* _Task input_:
-=-=-

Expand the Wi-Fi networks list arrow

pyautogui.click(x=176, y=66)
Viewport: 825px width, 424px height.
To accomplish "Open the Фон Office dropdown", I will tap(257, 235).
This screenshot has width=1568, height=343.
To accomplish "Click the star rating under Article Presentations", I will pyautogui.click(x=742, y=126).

-=-=-

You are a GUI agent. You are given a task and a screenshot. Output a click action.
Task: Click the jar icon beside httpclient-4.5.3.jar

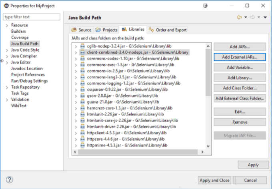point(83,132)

-=-=-

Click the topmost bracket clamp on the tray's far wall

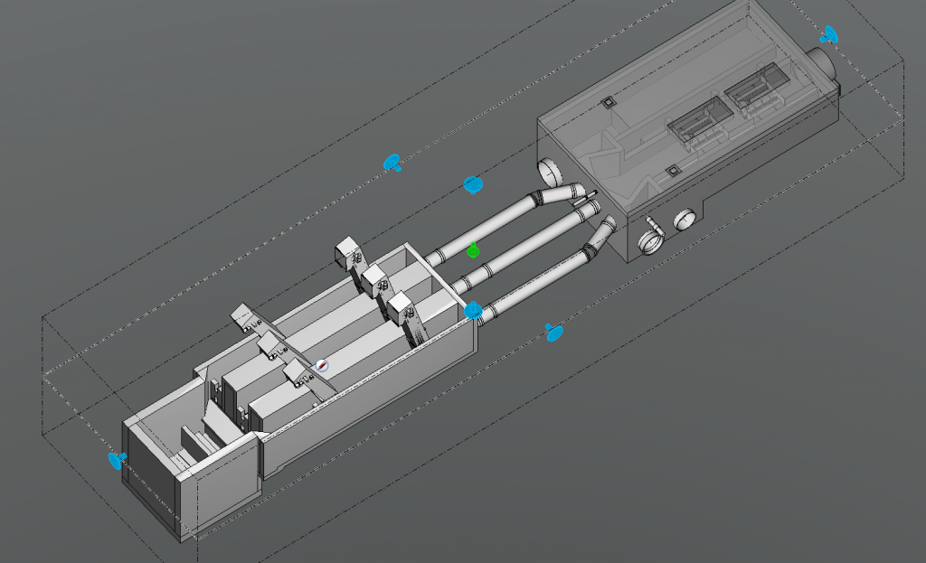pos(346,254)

-=-=-

* _Exercise requirements_: The lines to copy are those above that contain "height".

* _Written response_:
Viewport: 825px width, 424px height.
This screenshot has width=1568, height=343.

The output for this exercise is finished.